++++ SOURCE RECORDS

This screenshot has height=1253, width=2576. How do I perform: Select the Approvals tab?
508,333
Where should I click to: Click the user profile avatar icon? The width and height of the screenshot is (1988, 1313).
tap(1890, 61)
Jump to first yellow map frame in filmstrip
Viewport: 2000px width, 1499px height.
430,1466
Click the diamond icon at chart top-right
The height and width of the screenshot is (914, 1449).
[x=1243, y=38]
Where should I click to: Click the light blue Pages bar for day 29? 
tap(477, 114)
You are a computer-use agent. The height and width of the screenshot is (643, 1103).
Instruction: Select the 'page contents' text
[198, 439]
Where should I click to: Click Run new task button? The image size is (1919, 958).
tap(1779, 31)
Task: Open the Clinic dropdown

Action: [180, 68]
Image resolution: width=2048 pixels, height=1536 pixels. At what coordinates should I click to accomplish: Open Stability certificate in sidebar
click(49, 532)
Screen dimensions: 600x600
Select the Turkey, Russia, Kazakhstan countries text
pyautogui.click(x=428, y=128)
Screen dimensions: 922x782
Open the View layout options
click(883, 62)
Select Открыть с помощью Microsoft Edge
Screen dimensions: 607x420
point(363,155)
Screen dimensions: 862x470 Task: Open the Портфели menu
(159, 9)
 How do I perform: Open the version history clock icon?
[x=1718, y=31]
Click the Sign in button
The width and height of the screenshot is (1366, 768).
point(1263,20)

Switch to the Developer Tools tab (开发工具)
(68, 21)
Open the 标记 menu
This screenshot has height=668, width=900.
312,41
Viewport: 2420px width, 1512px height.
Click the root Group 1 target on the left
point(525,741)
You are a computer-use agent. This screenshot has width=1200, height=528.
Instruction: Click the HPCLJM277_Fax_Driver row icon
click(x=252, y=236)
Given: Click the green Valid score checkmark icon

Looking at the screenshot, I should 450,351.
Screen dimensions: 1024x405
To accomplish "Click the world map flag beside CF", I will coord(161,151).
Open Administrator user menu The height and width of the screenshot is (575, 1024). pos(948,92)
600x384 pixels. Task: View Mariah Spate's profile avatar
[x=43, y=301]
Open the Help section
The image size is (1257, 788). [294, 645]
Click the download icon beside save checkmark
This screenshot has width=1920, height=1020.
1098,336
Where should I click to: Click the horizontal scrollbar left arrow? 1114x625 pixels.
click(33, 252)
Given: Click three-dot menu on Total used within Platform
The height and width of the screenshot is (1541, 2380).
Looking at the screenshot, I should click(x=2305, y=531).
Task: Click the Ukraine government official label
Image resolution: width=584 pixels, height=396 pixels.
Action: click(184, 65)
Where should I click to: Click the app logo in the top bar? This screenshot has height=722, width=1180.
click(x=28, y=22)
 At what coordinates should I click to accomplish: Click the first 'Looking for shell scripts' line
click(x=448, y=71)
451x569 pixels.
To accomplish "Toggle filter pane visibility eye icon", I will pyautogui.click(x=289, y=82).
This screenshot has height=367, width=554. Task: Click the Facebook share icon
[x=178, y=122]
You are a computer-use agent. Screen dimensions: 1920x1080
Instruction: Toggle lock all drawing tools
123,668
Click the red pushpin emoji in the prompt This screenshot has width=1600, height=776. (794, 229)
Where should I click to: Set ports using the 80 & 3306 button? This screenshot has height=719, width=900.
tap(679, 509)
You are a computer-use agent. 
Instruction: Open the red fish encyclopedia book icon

++++++++

### PROBLEM DESCRIPTION:
Reproduce the whole listing above word for word and line for line, with no changes to spelling, spacing or punctuation.

### THE SOLUTION:
This screenshot has height=1253, width=2576. How do I perform: Select the Approvals tab?
508,333
Where should I click to: Click the user profile avatar icon? The width and height of the screenshot is (1988, 1313).
tap(1890, 61)
Jump to first yellow map frame in filmstrip
Viewport: 2000px width, 1499px height.
430,1466
Click the diamond icon at chart top-right
The height and width of the screenshot is (914, 1449).
[x=1243, y=38]
Where should I click to: Click the light blue Pages bar for day 29? 
tap(477, 114)
You are a computer-use agent. The height and width of the screenshot is (643, 1103).
Instruction: Select the 'page contents' text
[198, 439]
Where should I click to: Click Run new task button? The image size is (1919, 958).
tap(1779, 31)
Task: Open the Clinic dropdown

Action: [180, 68]
Image resolution: width=2048 pixels, height=1536 pixels. At what coordinates should I click to accomplish: Open Stability certificate in sidebar
click(49, 532)
Screen dimensions: 600x600
Select the Turkey, Russia, Kazakhstan countries text
pyautogui.click(x=428, y=128)
Screen dimensions: 922x782
Open the View layout options
click(883, 62)
Select Открыть с помощью Microsoft Edge
Screen dimensions: 607x420
point(363,155)
Screen dimensions: 862x470 Task: Open the Портфели menu
(159, 9)
 How do I perform: Open the version history clock icon?
[x=1718, y=31]
Click the Sign in button
The width and height of the screenshot is (1366, 768).
point(1263,20)

Switch to the Developer Tools tab (开发工具)
(68, 21)
Open the 标记 menu
This screenshot has height=668, width=900.
312,41
Viewport: 2420px width, 1512px height.
Click the root Group 1 target on the left
point(525,741)
You are a computer-use agent. This screenshot has width=1200, height=528.
Instruction: Click the HPCLJM277_Fax_Driver row icon
click(x=252, y=236)
Given: Click the green Valid score checkmark icon

Looking at the screenshot, I should 450,351.
Screen dimensions: 1024x405
To accomplish "Click the world map flag beside CF", I will coord(161,151).
Open Administrator user menu The height and width of the screenshot is (575, 1024). pos(948,92)
600x384 pixels. Task: View Mariah Spate's profile avatar
[x=43, y=301]
Open the Help section
The image size is (1257, 788). [294, 645]
Click the download icon beside save checkmark
This screenshot has width=1920, height=1020.
1098,336
Where should I click to: Click the horizontal scrollbar left arrow? 1114x625 pixels.
click(33, 252)
Given: Click three-dot menu on Total used within Platform
The height and width of the screenshot is (1541, 2380).
Looking at the screenshot, I should click(x=2305, y=531).
Task: Click the Ukraine government official label
Image resolution: width=584 pixels, height=396 pixels.
Action: click(184, 65)
Where should I click to: Click the app logo in the top bar? This screenshot has height=722, width=1180.
click(x=28, y=22)
 At what coordinates should I click to accomplish: Click the first 'Looking for shell scripts' line
click(x=448, y=71)
451x569 pixels.
To accomplish "Toggle filter pane visibility eye icon", I will pyautogui.click(x=289, y=82).
This screenshot has height=367, width=554. Task: Click the Facebook share icon
[x=178, y=122]
You are a computer-use agent. Screen dimensions: 1920x1080
Instruction: Toggle lock all drawing tools
123,668
Click the red pushpin emoji in the prompt This screenshot has width=1600, height=776. (794, 229)
Where should I click to: Set ports using the 80 & 3306 button? This screenshot has height=719, width=900.
tap(679, 509)
You are a computer-use agent. 
Instruction: Open the red fish encyclopedia book icon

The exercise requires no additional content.